My boss is just really gobsmacked and has given his unswerving support. I have great disability insurance at work and I’m certain they will be able to hold my job. They were going to hire a new producer in a couple months as we expect to get slammed in the spring. I’m going to suggest that they hire them now to fill in while I’m gone (he might have thought of this over the weekend his own self) and get up to speed and then I’ll be back just about the time they planned on bringing the new one in. That is my hope, that we can time this so that it will work for all concerned. This would give me some wiggle room. The Family Medical Leave Act says they have to keep my job if I’m gone up to 12 weeks. If it takes longer, this plan will make it possible to be gone a little longer and still have a job to come back to. They love me there so I’m not worried but you never know…
As Arnold said in The Terminator, I’ll be back. I wish you the best and thank you so very much for your support and love.
**squishes and loves** but not to many squishes as i suspect you will get to many of those over the next little while…
also thank you for sharing this with us… umm..
also email me you address so that i may send you are random care package, might take a month or so.. while i gather stuff *beams*
holy shite sister. I’m speechless, at the news, at your bravery, and the senseless of it all. Will be with you every step of the way, just let me know if you need anything, and I do mean that. Would like your mailing address as well, please facebook me when you are feeling up to it.

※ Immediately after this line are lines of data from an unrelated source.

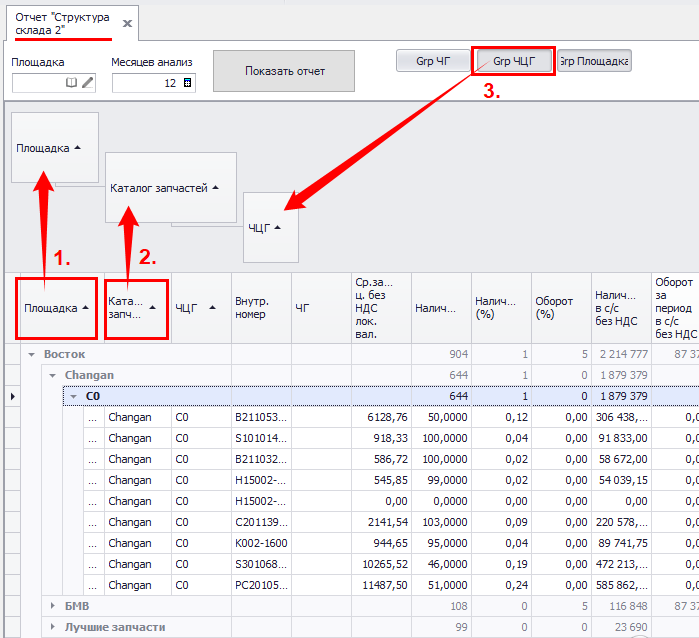Click the pencil edit icon in Площадка field
699x638 pixels.
point(87,83)
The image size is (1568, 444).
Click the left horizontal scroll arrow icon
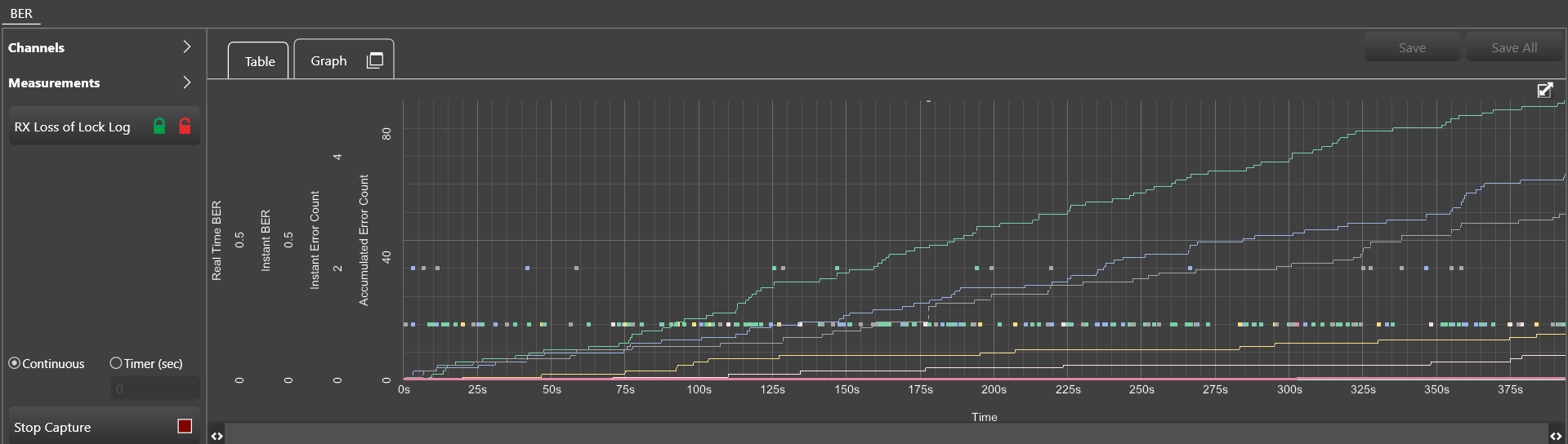tap(217, 436)
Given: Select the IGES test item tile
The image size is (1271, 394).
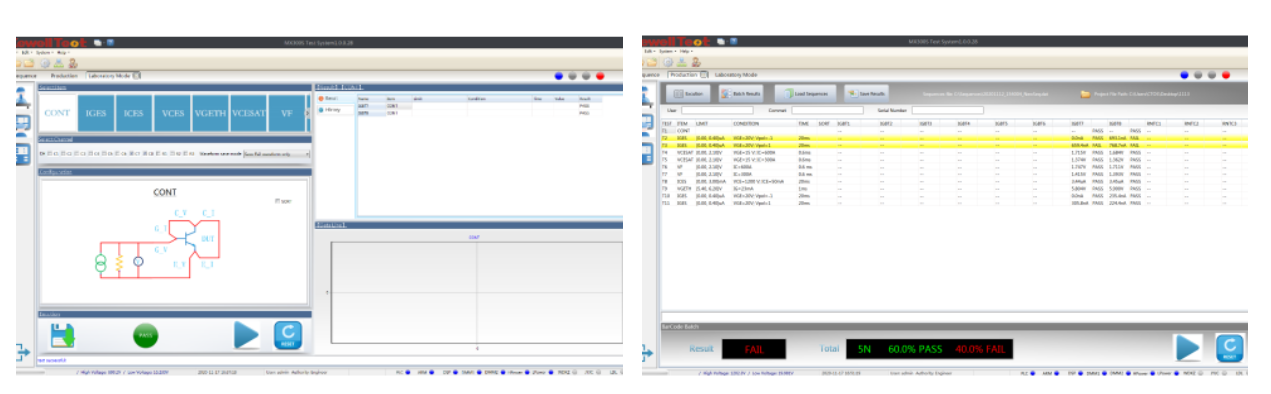Looking at the screenshot, I should (96, 113).
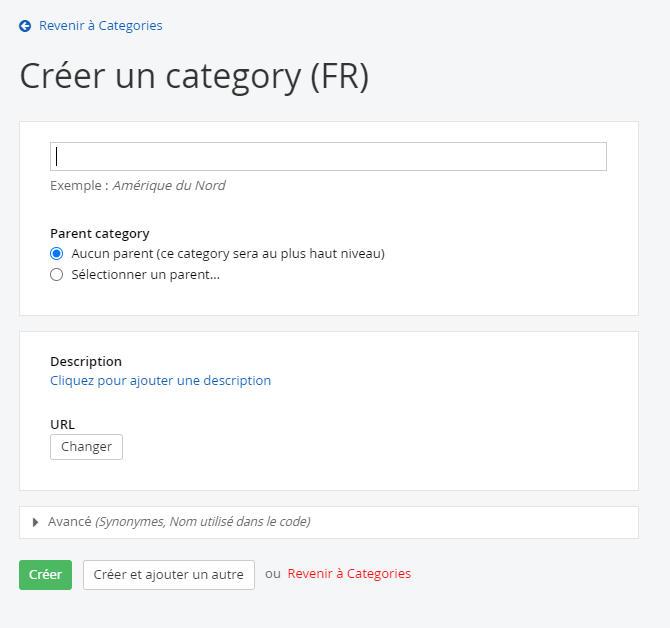Click the "ou" text between the bottom buttons

tap(272, 574)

Cyn, I’m SO glad you’re opting for the double. It’s what my grandma did, even though the other sister wasn’t appearing cancerous, and I know it saved her – both in time and pain, and in living cancer free for the rest of her life. I’m glad you DID share all of this now. And so good to know that Mr. Furnace is there to be supportive, irreverent, every other thing that he is, and just plain there. Please do hit me up for anything in the coming months. Yay for the tree of life!
Cyn, Hand in there girl! Having gone through the ultrasound, MRI, & biopsy process to confirm my (2) issues, I can only say that if I can do it so can you. The chemo for me was a bitch, but then you’re a trooper, and we have two very different issues. My sister went through this very same thing, and she kicked its butt! So will you! There’s also a higher probability that you’ll get through this and come away with reason to celebrate more so than me.. They told me to stop the chemo because it wasn’t helping. Again, we have two very different issues, and chemo has a proven track record in treating breast cancer – for me I was offered the chance to be (a Guinea Pig) one of the first to try a certain method of chemo at the VA Med Center. Like I said, it didn’t work. Our thoughts are with you. If you ever need to talk… A lot of people have your back.
Cyn, an army of angels – human and other – are rooting for your fast recovery. You will emerge on the other side of this stronger and wiser. As it is you are formidable… just think 🙂 and NEVER worry about your job, it is here, and will remain here for you when you are able to return. There’s only one of you, and we love having you as part of the family. Sending you strength and grace
Thanks for the update, Cynthia. You have a great attitude and I know how much strength you have. You are right in that you are in for a long journey. Prayers are with you the whole way!!! Thanks for sharing I like to know how/ where to focus my prayers. I’ve been thinking of you a lot these past weeks and I’ll keep it up! Much love & strength & peace & everything else you want to you!!
I’m so very sorry to hear about your bad and scary news. I know they’ve made great advancements in treating breast cancer and I know that you are made of very tough stuff. A good friend of mine in her 80s found out she had breast cancer and got a double mastectomy a few years ago. Like you she wanted the matching set and didn’t want to risk it. She’s doing well and I know you will too! New Year’s blessings of health and recovery!